**Exercise aim:**
Repeat the records below word for word, starting at their first line and ending with the line that contains "Select the Sydney's", both included.

----

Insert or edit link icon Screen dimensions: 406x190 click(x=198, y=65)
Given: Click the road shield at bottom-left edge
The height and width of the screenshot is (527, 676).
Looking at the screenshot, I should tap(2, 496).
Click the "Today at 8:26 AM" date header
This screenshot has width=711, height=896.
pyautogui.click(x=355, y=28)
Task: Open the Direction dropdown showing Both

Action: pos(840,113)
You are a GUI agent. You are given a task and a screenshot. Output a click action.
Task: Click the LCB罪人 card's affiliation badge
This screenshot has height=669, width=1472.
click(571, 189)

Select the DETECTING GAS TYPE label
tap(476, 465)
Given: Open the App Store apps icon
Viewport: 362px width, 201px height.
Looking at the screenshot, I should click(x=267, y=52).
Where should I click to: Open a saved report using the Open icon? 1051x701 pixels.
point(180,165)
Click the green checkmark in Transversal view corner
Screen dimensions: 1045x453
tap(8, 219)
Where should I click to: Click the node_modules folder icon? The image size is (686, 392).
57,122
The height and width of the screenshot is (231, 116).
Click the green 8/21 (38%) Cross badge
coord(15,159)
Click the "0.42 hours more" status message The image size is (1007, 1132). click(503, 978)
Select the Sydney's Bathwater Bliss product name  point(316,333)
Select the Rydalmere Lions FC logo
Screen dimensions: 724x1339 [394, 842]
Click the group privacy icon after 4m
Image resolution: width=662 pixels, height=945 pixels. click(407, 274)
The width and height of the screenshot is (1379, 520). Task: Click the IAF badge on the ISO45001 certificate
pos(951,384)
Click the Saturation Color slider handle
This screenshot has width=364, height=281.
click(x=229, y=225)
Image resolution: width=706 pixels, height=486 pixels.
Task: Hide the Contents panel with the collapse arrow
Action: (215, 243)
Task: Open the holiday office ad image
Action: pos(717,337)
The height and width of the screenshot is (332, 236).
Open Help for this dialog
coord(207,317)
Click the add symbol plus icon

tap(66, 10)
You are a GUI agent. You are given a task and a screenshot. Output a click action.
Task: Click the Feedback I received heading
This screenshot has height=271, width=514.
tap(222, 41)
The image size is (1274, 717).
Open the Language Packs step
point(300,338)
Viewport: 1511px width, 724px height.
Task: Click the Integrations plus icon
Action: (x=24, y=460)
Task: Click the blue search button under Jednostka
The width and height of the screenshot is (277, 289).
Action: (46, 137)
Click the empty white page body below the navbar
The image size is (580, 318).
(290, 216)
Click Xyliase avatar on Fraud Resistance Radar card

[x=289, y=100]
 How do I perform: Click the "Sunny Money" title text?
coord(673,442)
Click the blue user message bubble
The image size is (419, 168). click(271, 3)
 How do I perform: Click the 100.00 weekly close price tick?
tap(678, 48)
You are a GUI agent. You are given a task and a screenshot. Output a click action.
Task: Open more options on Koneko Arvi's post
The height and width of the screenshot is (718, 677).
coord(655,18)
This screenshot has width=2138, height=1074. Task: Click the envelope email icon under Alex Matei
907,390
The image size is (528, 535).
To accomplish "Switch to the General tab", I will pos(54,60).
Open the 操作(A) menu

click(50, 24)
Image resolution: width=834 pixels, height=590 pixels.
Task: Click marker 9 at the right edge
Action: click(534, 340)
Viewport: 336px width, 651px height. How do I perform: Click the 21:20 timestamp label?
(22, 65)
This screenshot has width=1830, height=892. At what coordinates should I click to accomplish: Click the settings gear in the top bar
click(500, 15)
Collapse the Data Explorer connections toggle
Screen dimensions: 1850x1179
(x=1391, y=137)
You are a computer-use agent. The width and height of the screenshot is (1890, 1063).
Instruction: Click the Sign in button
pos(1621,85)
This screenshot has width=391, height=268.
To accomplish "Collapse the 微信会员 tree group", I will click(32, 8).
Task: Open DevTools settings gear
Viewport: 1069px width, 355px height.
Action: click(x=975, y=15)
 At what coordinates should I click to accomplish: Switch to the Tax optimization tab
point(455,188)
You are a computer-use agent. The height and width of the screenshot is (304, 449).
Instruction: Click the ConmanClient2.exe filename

----

**In response:**
Insert or edit link icon Screen dimensions: 406x190 click(x=198, y=65)
Given: Click the road shield at bottom-left edge
The height and width of the screenshot is (527, 676).
Looking at the screenshot, I should tap(2, 496).
Click the "Today at 8:26 AM" date header
This screenshot has width=711, height=896.
pyautogui.click(x=355, y=28)
Task: Open the Direction dropdown showing Both

Action: pos(840,113)
You are a GUI agent. You are given a task and a screenshot. Output a click action.
Task: Click the LCB罪人 card's affiliation badge
This screenshot has height=669, width=1472.
click(571, 189)

Select the DETECTING GAS TYPE label
tap(476, 465)
Given: Open the App Store apps icon
Viewport: 362px width, 201px height.
Looking at the screenshot, I should click(x=267, y=52).
Where should I click to: Open a saved report using the Open icon? 1051x701 pixels.
point(180,165)
Click the green checkmark in Transversal view corner
Screen dimensions: 1045x453
tap(8, 219)
Where should I click to: Click the node_modules folder icon? The image size is (686, 392).
57,122
The height and width of the screenshot is (231, 116).
Click the green 8/21 (38%) Cross badge
coord(15,159)
Click the "0.42 hours more" status message The image size is (1007, 1132). click(503, 978)
Select the Sydney's Bathwater Bliss product name  point(316,333)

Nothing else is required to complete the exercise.